Memory is requested with the following mutually exclusive options, where the default is 4096 megabytes per CPU core on the computeq, gpuq, and bigmemq partition nodes:

  1. --mem=M: Use M megabytes per node.
    1. single node jobs
    2. multiple node jobs can use this, but if slurm allocates 1 core on one node and 40 cores on another you may run into problems
  2. --mem-per-cpu=M: Use M megabytes per CPU core. This is preferred for most jobs.
    1. single node jobs
    2. multiple node jobs

Also, if you go over the memory requested memory in your job, you will see an error in the file specified in --error=file or in your terminal for interactive srun or salloc jobs. You can remedy this by using more memory. If you need more than ~180 GB per node, try using the bigmemq partition with more memory requested.

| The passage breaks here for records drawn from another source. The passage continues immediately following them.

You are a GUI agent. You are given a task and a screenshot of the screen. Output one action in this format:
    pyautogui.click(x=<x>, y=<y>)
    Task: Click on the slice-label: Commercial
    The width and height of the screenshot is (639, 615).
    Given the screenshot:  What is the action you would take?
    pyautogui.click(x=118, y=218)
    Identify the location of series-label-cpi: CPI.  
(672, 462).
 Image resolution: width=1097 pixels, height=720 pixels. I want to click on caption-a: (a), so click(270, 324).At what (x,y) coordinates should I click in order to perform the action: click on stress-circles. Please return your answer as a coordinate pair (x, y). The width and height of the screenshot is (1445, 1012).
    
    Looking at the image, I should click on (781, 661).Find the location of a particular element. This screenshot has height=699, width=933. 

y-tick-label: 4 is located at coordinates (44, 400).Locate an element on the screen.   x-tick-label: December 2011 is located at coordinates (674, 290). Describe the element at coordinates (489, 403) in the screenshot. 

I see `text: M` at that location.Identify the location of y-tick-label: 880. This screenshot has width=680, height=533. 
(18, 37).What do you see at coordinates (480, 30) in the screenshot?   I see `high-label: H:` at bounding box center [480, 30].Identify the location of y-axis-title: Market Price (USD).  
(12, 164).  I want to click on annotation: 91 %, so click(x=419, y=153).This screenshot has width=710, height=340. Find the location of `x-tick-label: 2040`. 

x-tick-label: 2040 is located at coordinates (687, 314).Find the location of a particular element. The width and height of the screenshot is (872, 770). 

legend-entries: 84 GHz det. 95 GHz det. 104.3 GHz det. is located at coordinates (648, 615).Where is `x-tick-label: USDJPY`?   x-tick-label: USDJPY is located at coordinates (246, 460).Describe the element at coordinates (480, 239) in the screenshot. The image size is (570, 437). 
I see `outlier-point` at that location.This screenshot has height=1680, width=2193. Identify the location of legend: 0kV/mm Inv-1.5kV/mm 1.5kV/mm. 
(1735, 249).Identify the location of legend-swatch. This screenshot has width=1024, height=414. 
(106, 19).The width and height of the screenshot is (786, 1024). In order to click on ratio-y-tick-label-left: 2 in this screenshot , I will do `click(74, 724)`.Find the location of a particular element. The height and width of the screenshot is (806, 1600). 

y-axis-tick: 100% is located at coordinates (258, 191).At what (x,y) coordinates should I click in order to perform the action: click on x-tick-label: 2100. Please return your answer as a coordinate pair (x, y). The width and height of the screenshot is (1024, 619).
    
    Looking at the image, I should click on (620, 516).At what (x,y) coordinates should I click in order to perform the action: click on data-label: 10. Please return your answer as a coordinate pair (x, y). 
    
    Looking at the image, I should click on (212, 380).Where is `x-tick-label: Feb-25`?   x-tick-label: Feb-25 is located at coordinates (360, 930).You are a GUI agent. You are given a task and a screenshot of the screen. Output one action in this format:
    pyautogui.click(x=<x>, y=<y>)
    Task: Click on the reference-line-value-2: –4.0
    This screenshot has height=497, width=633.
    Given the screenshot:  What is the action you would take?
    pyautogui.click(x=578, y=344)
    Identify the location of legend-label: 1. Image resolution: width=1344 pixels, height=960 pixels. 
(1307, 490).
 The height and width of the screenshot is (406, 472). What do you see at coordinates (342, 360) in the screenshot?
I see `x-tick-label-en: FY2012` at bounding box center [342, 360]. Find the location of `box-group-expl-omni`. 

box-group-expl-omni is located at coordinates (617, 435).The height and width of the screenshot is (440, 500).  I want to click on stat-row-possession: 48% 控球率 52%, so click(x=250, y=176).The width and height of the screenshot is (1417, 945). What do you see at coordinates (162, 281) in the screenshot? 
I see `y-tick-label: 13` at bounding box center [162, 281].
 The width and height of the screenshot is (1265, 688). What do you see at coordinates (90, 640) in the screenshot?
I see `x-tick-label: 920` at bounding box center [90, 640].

To see how much memory was used (maxrss) and needed (maxvmsize) for your job run the command:

sacct -j ###### --format jobid,jobname,partition,account,alloccpus,state,exitcode,maxrss,maxvmsize --unites=M

for that job (where ###### is the jobid listed in squeue or sacct) to get memory in megabytes. -j ##### can also be replaced by -u username to list all jobs run by a specific user.

Department (--account or -A in job submission SBATCH line or srun, sbatch, salloc commands)

Another note is that you shouldn't need to specify an account per job, as the accounts specified by the command:

sacctmgr show assoc tree

will be used. If you don't see your username in the output or don't feel like the placement is up to date, please contact us at hpcadmins@memphis.edu.

HPC Help, Software, and Account Requests

We also have a new ticket system for cluster problems.

  1. Go to topdesk and select the "Use Self-Service Portal" to login.
  2. Select "Research and HPC Software".
  3. From there you can select one of two options:
    1. "HPC Account" to
      1. "Request an HPC Account"
      2. "Request an HPC Consultation Session"
    2. "HPC Software" to
      1. "Request HPC Software Installation"
      2. "Request HPC Software Assistance".

If you have any questions, comments, or need to request more time on a job, please contact us at hpcadmins@memphis.edu.

If you run into any problems using your account or software on the cluster, please submit a request in topdesk.

Hope you have a great experience with the HPC in 2019!